Lamentations of the Gingerbread Princess by the awesomely named Zzarchov Kowolski is a short, 18-page location based adventure for character levels 1-4 set in a horrific variation of the Land of Milk and Honey. It is really fucked up and weird but kind of interesting.
The premise is as follows. King Connoley IV exiled all the halflings (I guess you could replace them with some sort of European 17th century minority if you don’t use humanoids) from his lands but belatedly realised they brought in a considerable amount of income. Now, with his economy in the shitter and his own inbred serfs unable to run the apple orchards properly, The King offers a reward if the players can find the halflings.

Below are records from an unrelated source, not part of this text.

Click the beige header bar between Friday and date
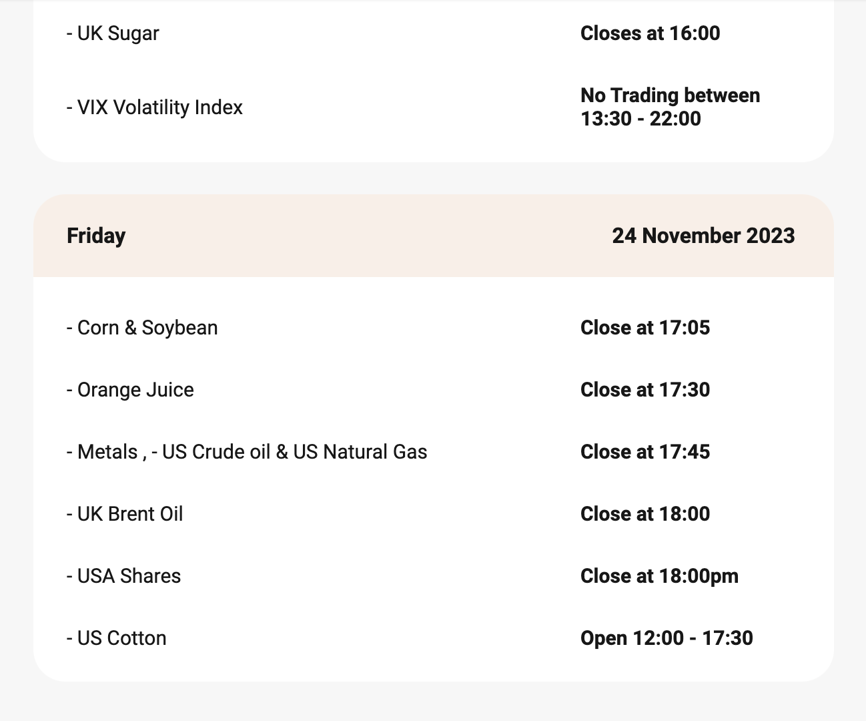 (x=367, y=236)
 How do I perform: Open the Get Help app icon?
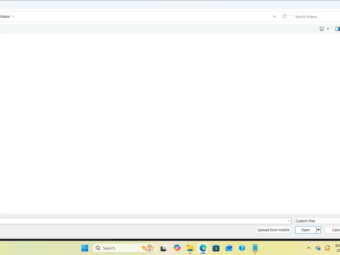pos(242,248)
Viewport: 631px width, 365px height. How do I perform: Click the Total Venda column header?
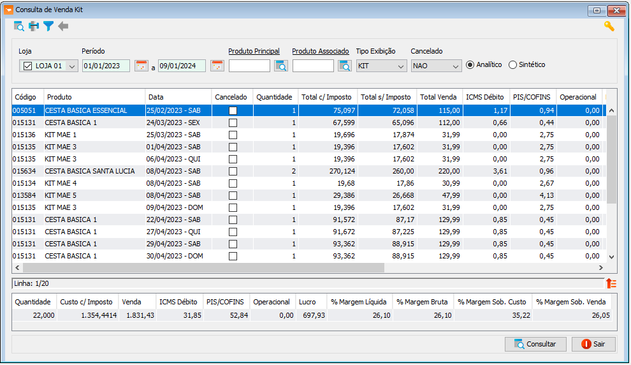[440, 97]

The adventure begins with poor layout decisions, the random encounters in the forest are statted out in the back of the book for no reason. The maps are drawn and have no scale to them, but the distances that one needs to travel are provided in the introduction so this is no great loss.

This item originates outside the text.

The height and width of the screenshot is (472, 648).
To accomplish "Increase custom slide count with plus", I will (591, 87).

The random encounters in the forest where the halflings fled are very interesting, a very dark and ominous take on traditional folklore of the Fae. I don’t mean tolkien’s elves. I mean the Wild Hunt, the Black Dogs, the child-stealing bastards of whimsey and woe. This is a BAD forest, and wandering through it means the players are assailed by things, shittier things depending on how many lawful characters and clerics they have with them. These encounters are really great; A one-eyed bear that, if it flees, returns the next day completely unharmed. A hunting party of animal men led by an elf noble dressed in armour of wood with a crystal blade. The Maiden, mother and the Crone show up to offer any Clerics a chance to convert to a Chaotic, sorcerous religion if they perform some sort of disgusting rite. A Talking Owl will provide information but only if you do not interrupt his long-winded rambling and so on. Very good balance of interaction, combat and atmosphere. The only part where it breaks down somewhat is that for character levels 1-4, some of the encounters will be too lethal. 7 HD creatures with faster then human speed and a poisoned bite are going to make short work of a party of 2nd level characters.

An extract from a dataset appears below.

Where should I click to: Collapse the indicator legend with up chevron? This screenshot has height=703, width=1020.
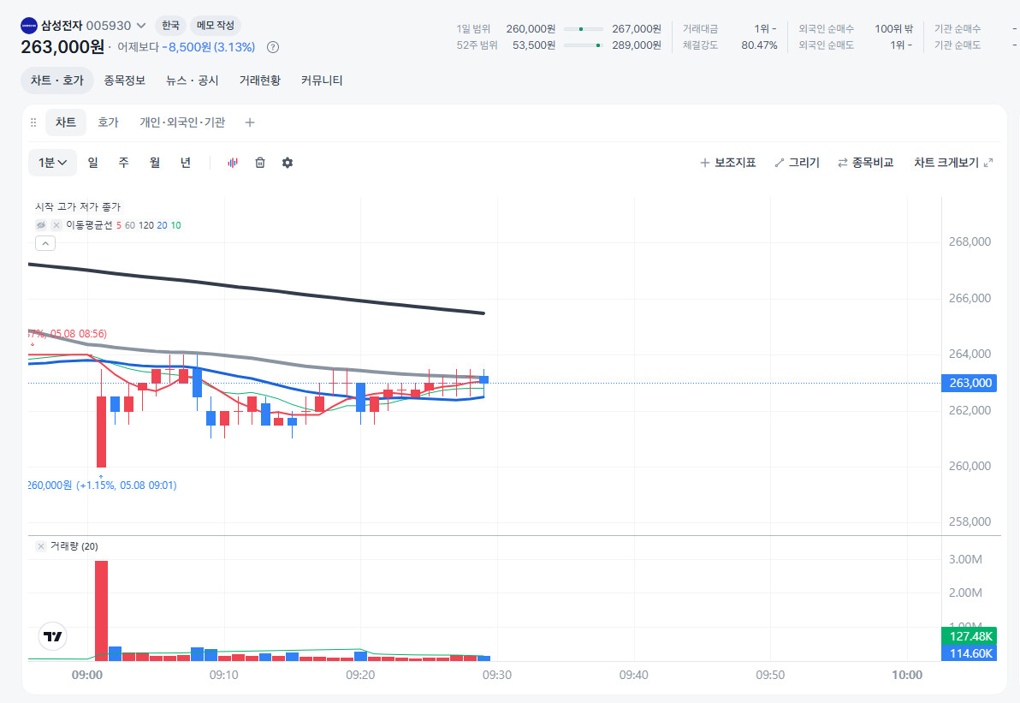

After a trek through the dark, and ancient forest the players eventually find themselves at a crossing. A faerie circle on the one hand, a hedge surrounding a statue on the other hand. Where do you go? The Faerie circle involves a drinking contest with a pixie and a chance to get yourself some information (with an accompaniment of multiple racial slurs) and some quasi-useful albeit disgusting magical stuff to improve your survival chances.
As soon as you move under the hedge you arrive in the Land of Milk and Honey, a sort of demiplane composed mostly of candy. Within its single village bounded by rivers of, respectively, milk and honey, are the halflings, all grotesquely fat and with rotten teeth. They are forced to act happy at all times or risk being gruesomely killed by the small army of animated teddy-bears, purple poodles and cupids that enforce this bizarre state of affair. The section overal is nice and the description of a rather grotesque twist on the maypole dance hits home quite nicely, but I must gripe once more. The number of Cupids in the village is not given, and little is written in the way of response to player actions. The GM will have to do most of the heavy lifting himself, but if the players are to survive and eventually escape, some sort of attack, possibly with preparation beforehand, upon the Ivory tower in the centre of the village will need to be undertaken.
After the destruction of a particularly powerful animated Teddybear by the name of Buttons, our dashing heroes reach the top of the tower, where the creator of this hell, an innocent girl of about 8, is kept in drugged slumber and guarded by animated toys. It is true that the idol guarded by the hedge grants wishes, but a horrid trickster always adds a second part to the wish the original wishmaker has no control over. Kowolski suggests several ways of possibly ending the adventure ranging from a heroic battle with a faery Queen (complete with a wand that fires rainbow beams that turn people partially into candy) to a deeply disturbing pact with the Fae Lord Mistysparkles (who looks like a pastel blue unicorn with pink pegasus wings which goes without saying) to 8-year old child murder. The adventure suggests you either pick or choose randomly but I see no reason multiple solutions should not be possible (to make it an effective dilemma, defeating the Faery Queen should be very hard).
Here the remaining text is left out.